### Task goal
Reproduce each of the following lines word for word, with no changes.

### Given data
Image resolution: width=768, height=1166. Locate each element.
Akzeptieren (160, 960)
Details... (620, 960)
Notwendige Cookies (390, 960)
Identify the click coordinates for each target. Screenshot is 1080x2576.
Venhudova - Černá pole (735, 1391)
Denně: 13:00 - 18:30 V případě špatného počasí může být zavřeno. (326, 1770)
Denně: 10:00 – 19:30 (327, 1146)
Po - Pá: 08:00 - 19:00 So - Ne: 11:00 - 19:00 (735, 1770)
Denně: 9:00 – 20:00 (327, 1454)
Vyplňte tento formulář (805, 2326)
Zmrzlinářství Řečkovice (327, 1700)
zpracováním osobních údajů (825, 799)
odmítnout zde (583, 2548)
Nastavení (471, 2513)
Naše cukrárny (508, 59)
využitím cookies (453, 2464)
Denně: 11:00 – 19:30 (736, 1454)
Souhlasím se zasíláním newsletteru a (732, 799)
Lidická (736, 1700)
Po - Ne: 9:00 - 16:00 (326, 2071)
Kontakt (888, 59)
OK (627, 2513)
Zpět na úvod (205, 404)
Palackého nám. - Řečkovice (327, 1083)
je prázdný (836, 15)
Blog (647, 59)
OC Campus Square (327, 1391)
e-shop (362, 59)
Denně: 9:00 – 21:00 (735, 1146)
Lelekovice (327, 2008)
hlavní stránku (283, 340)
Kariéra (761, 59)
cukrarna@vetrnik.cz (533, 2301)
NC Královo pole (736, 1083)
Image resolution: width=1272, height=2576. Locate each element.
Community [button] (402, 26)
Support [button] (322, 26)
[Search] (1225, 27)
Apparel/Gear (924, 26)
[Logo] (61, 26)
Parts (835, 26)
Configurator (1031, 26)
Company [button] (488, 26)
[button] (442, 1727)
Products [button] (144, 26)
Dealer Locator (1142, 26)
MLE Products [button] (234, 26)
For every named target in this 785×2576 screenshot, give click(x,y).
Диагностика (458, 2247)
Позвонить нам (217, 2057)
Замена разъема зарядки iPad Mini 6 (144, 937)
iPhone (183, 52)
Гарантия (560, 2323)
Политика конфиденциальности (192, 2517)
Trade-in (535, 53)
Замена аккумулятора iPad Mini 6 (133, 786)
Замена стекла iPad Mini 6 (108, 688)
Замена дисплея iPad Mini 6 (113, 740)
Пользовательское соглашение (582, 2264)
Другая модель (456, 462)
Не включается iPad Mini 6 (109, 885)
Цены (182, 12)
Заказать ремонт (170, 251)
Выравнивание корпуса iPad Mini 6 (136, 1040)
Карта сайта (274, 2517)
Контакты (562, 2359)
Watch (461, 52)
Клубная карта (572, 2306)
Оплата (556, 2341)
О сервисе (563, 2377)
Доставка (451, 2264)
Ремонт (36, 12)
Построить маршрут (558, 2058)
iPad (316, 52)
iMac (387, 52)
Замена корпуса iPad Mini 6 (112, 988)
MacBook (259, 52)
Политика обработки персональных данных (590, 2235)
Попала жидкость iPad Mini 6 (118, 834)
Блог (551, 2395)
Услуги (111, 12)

### Output for this task
Image resolution: width=768, height=1166. Locate each element.
Akzeptieren (160, 960)
Details... (620, 960)
Notwendige Cookies (390, 960)
Identify the click coordinates for each target. Screenshot is 1080x2576.
Venhudova - Černá pole (735, 1391)
Denně: 13:00 - 18:30 V případě špatného počasí může být zavřeno. (326, 1770)
Denně: 10:00 – 19:30 (327, 1146)
Po - Pá: 08:00 - 19:00 So - Ne: 11:00 - 19:00 (735, 1770)
Denně: 9:00 – 20:00 (327, 1454)
Vyplňte tento formulář (805, 2326)
Zmrzlinářství Řečkovice (327, 1700)
zpracováním osobních údajů (825, 799)
odmítnout zde (583, 2548)
Nastavení (471, 2513)
Naše cukrárny (508, 59)
využitím cookies (453, 2464)
Denně: 11:00 – 19:30 (736, 1454)
Souhlasím se zasíláním newsletteru a (732, 799)
Lidická (736, 1700)
Po - Ne: 9:00 - 16:00 (326, 2071)
Kontakt (888, 59)
OK (627, 2513)
Zpět na úvod (205, 404)
Palackého nám. - Řečkovice (327, 1083)
je prázdný (836, 15)
Blog (647, 59)
OC Campus Square (327, 1391)
e-shop (362, 59)
Denně: 9:00 – 21:00 (735, 1146)
Lelekovice (327, 2008)
hlavní stránku (283, 340)
Kariéra (761, 59)
cukrarna@vetrnik.cz (533, 2301)
NC Královo pole (736, 1083)
Image resolution: width=1272, height=2576. Locate each element.
Community [button] (402, 26)
Support [button] (322, 26)
[Search] (1225, 27)
Apparel/Gear (924, 26)
[Logo] (61, 26)
Parts (835, 26)
Configurator (1031, 26)
Company [button] (488, 26)
[button] (442, 1727)
Products [button] (144, 26)
Dealer Locator (1142, 26)
MLE Products [button] (234, 26)
For every named target in this 785×2576 screenshot, give click(x,y).
Диагностика (458, 2247)
Позвонить нам (217, 2057)
Замена разъема зарядки iPad Mini 6 (144, 937)
iPhone (183, 52)
Гарантия (560, 2323)
Политика конфиденциальности (192, 2517)
Trade-in (535, 53)
Замена аккумулятора iPad Mini 6 (133, 786)
Замена стекла iPad Mini 6 (108, 688)
Замена дисплея iPad Mini 6 (113, 740)
Пользовательское соглашение (582, 2264)
Другая модель (456, 462)
Не включается iPad Mini 6 (109, 885)
Цены (182, 12)
Заказать ремонт (170, 251)
Выравнивание корпуса iPad Mini 6 (136, 1040)
Карта сайта (274, 2517)
Контакты (562, 2359)
Watch (461, 52)
Клубная карта (572, 2306)
Оплата (556, 2341)
О сервисе (563, 2377)
Доставка (451, 2264)
Ремонт (36, 12)
Построить маршрут (558, 2058)
iPad (316, 52)
iMac (387, 52)
Замена корпуса iPad Mini 6 (112, 988)
MacBook (259, 52)
Политика обработки персональных данных (590, 2235)
Попала жидкость iPad Mini 6 (118, 834)
Блог (551, 2395)
Услуги (111, 12)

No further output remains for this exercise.